English rock band Martha covered "Dreaming Out Loud" as a b-side to their 2022 Dirtnap Records single, "Beat Perpetual".

Professional ratings
Review scores
| Source | Rating |
| Punknews | Star Half star |
| Scene Point Blank | Star |

==Reception==
Punknews: "What does it mean to live in the Midwest, to grow up in a small, dead-end town overshadowed by a nearby metropolis? Appleton, Wisconsin's Tenement seem to provide an answer on Napalm Dream, which embodies a particular Midwest sound while creating its own particular contribution to the cultural landscape/wasteland of Wisconsin and similar areas."
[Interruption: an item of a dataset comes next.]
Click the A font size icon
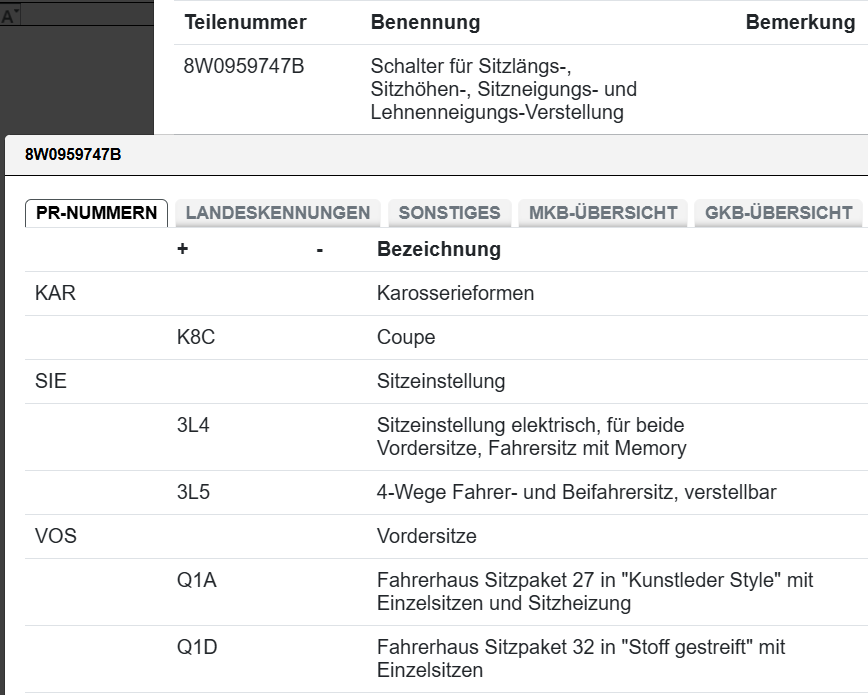 tap(9, 15)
Razorcake: "...This record is absolutely beautiful. It not only sounds completely realized, but it honestly sounds like they’re pushing themselves. It’s urgent, with established foregrounds and backgrounds. Even at its most desperate it’s still catchy. If you’re too tired to listen to music, this record is there. If you’re drinking with friends, this record is there. It also looks like they let a lot of people in on the recording, to which they benefited immensely. Who knew that feedback over piano was so moving? Female backing vocals? The best. Once again, the Midwest produces an earnest, melodic punk classic, but this time they end it with a hardcore rager. This record is important."

In a 2014 "Songs Of The Week" feature for ESPN 's Grantland, music critic Steven Hyden reveals that he'd just discovered Napalm Dream which he describes as "really great in-the-red pop-punk in the vein of Hüsker Dü and the Descendents" adding: "I’m an idiot because I was asleep until now. Don’t be an idiot like me."
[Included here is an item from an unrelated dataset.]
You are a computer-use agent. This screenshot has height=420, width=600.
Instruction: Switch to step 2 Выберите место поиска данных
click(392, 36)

Chicago Reader called Napalm Dream "perfected fuzzy midwestern pop punk" and claimed it to be "following in the hardcore-inflected, catchy-as-hell footsteps of Screeching Weasel and Naked Raygun".

NME referred to Napalm Dream as a "Blinding Husker-Du-via-Green-Day pop punk LP" and stated that Tenement turned "witnesses into evangelists" on the national tour following its release.
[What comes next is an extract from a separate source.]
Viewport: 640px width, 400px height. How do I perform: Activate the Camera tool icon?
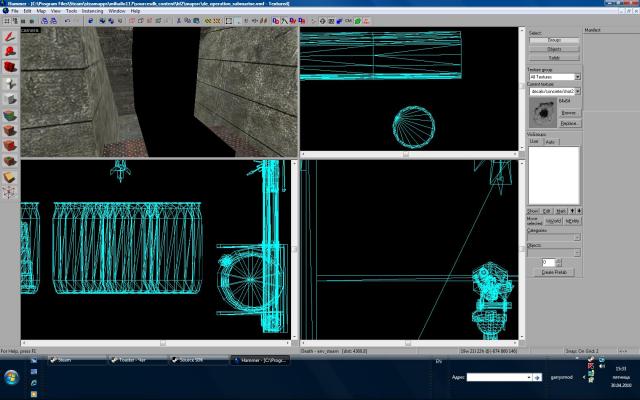tap(9, 66)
In a 2020 feature for BrooklynVegan, Jeff Rosenstock cited Napalm Dream as an influence for his album No Dream and said, "I remember hearing this and being blown away that a punk record could sound so fucking good without sounding over produced - and that it was a band in our scene!"

==Track listing==
All compositions by Amos Pitsch except where noted.
1. "Stupid Werld"
2. "Simple Things (Can Seem So Involved)"
3. "Earwig"
4. "Dreaming Out Loud"
5. "Spit In The Wind"
6. "When Time Caught Up"
7. "City Bus #30"
8. "Rock Eating People"
9. "Blammo"
10. "Running Into Mirrors"
11. "Skyscraper"
12. "A Death In The Family"
13. "Schadenfreude" (Jesse Ponkamo/Amos Pitsch)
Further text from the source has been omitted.